With the popularity of snowboarding growing every season, more and more people are hitting the slopes with the latest gear for the very first time.
Whilst many will hit the pistes, not as many would be found riding the park and the terminology and technicalities of the latest tricks still remain a mystery to a number of snowboarders.
However, with the emergence of slopestyle and half pipe events in the Winter Olympics, let me fill you in with some of the basics.
Those wanting to learn even the most basics of tricks will first start with an Ollie. This originates (like many) from skateboarding, and was founded by an American skateboarder called Alan ‘Ollie’ Gelfard.
The aim of the Ollie is to get maximum elevation off the ground and often on the ‘take off’ for a jump. It is effectively shifting your weight onto your back foot whilst pulling your front foot in air, then using the flex of the board to pop your back foot into the air, gaining as much height or “Air” as possible. After successfully landing this trick, you can then move on to rotations.
The easiest rotation is a 180, this is effectively half a turn whilst in the air. A 360 is turning your board all the way around, landing in exactly the same direction as you set off (1 complete rotation). A 720 is two turns, 1080 is three turns and 1440 is four turns.
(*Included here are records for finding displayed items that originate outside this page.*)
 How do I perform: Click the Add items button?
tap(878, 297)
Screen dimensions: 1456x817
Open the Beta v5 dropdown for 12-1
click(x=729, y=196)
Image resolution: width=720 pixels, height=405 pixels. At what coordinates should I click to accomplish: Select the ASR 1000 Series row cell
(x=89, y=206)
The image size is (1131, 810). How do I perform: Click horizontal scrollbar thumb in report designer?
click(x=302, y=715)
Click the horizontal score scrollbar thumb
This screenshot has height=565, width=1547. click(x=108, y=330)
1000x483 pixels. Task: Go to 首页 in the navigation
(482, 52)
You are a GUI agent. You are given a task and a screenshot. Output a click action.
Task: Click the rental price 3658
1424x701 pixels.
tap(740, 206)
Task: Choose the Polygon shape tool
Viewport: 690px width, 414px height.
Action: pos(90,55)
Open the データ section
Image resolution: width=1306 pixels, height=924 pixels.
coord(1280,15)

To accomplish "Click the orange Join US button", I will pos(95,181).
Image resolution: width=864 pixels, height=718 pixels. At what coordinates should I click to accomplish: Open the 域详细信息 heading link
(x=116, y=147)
The first one to try is called a Frontside 180. This trick is basically combining what you’ve learnt so far, starting off by popping yourself into an Ollie, and whilst in the air, rotating your body so you are facing the landing as you rotate before completing half of a turn.
A Backside 180 is exactly the same except you rotate your body so you are facing away from the landing as you turn.
Whilst these may seem basic, they can score highly when performed with style.
Next step is to throw a grab in. Some of the basic grabs to master are Nose, Tail, Stalefish, Melon, Mute and Indy.
A nose grab is basically just grabbing the front of your board with your leading hand. A tail grab is the opposite, grabbing the tail of your board with your trailing hand.
A melon is grabbing the middle of your board behind you with your leading hand, and as you can imagine, a stalefish is the same except you use your trailing hand to grab your board.
A mute and indy grab is the opposite to a melon and stalefish. For this grab you grab the front of your board instead of the back. If you use your leading hand, it is a mute grab, use your trailing hand and it becomes an indy.
These grabs can become even more stylish by combining them with a rotation. The bigger the rotation, the more points they are worth! Combining grabs and “tweaking” the board will also improve the scores.
And there you have it! You’ve now learnt the basic tricks of snowboarding. There are more complex combinations involving front, back flips, corks etc and these will be explored further on the approach to the Olympics.